> _Your task_:
Please copy every line from the records below that contains the string "agent".

::::::

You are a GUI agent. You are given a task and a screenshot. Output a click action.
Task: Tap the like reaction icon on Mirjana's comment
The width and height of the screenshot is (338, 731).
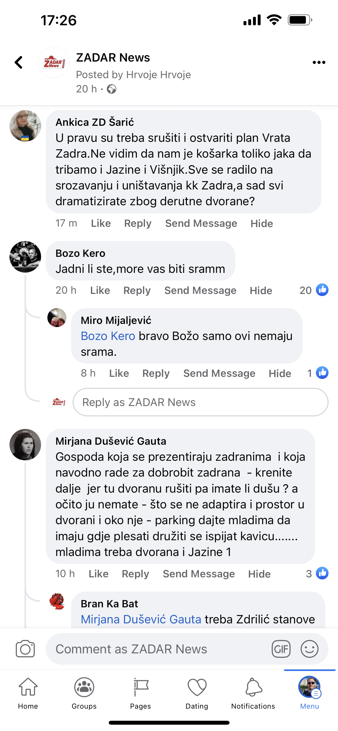(x=322, y=574)
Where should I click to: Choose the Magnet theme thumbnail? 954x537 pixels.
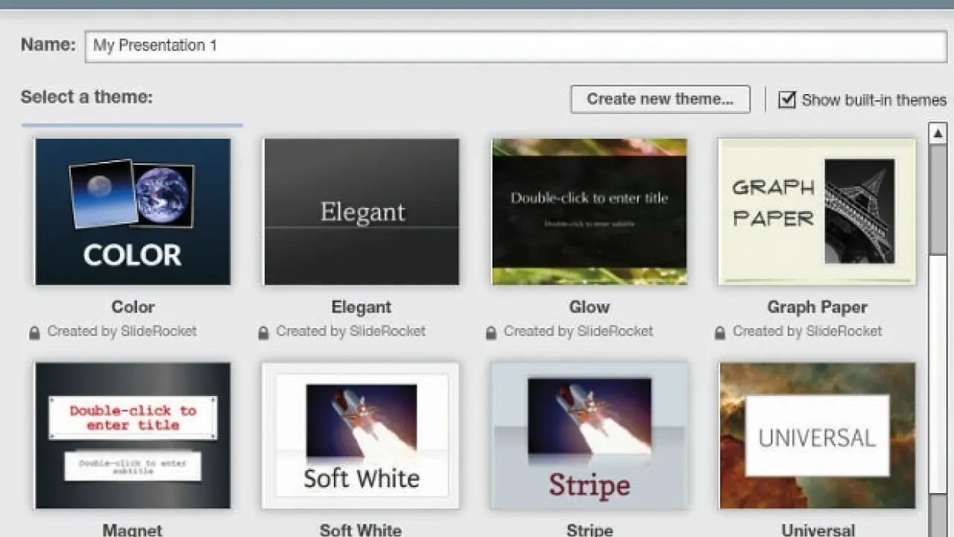[x=133, y=436]
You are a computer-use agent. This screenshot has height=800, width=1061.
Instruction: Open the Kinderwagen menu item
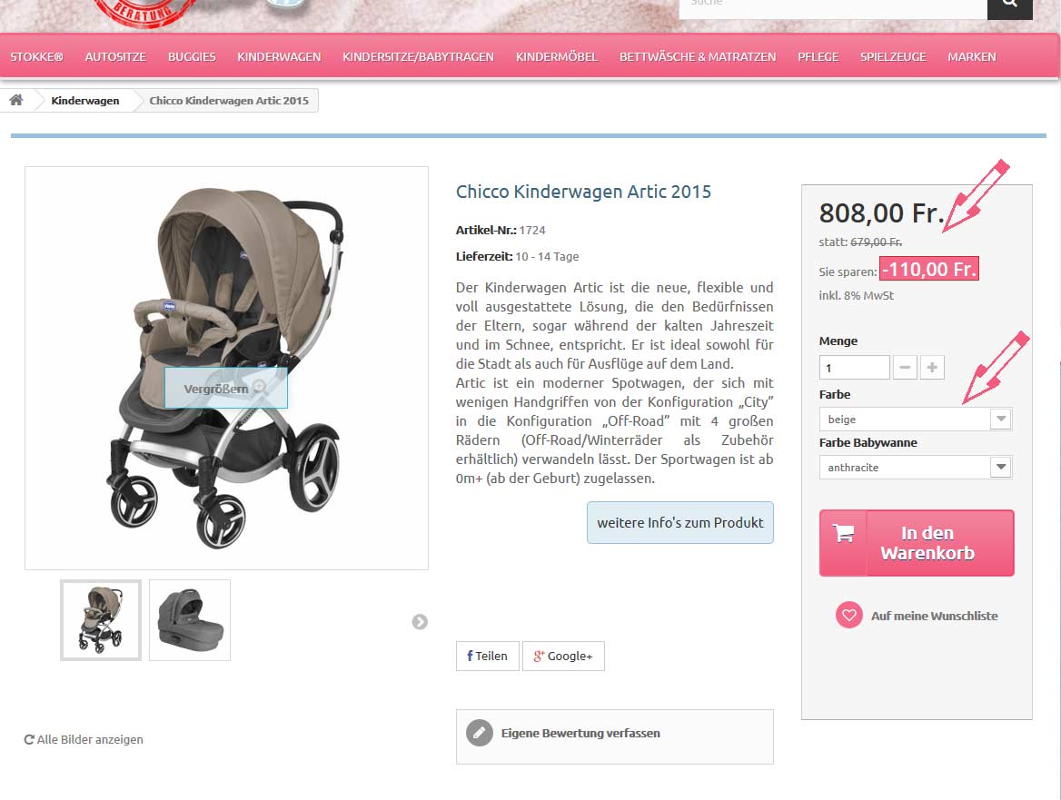pos(279,57)
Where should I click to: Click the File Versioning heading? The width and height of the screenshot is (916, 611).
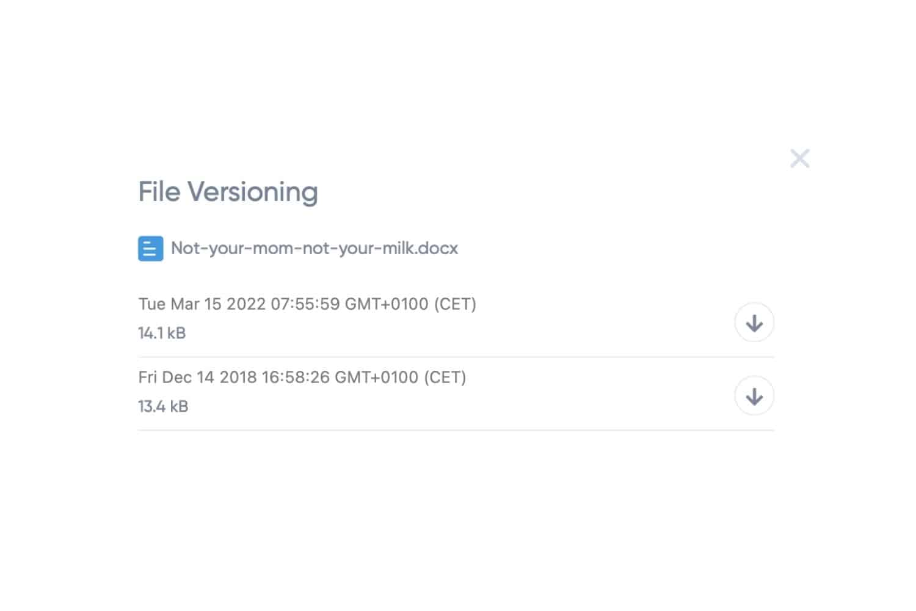228,192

::::::

> _Response for this exercise_:
You are a GUI agent. You are given a task and a screenshot. Output a click action.
You are a computer-use agent. This screenshot has height=800, width=1061.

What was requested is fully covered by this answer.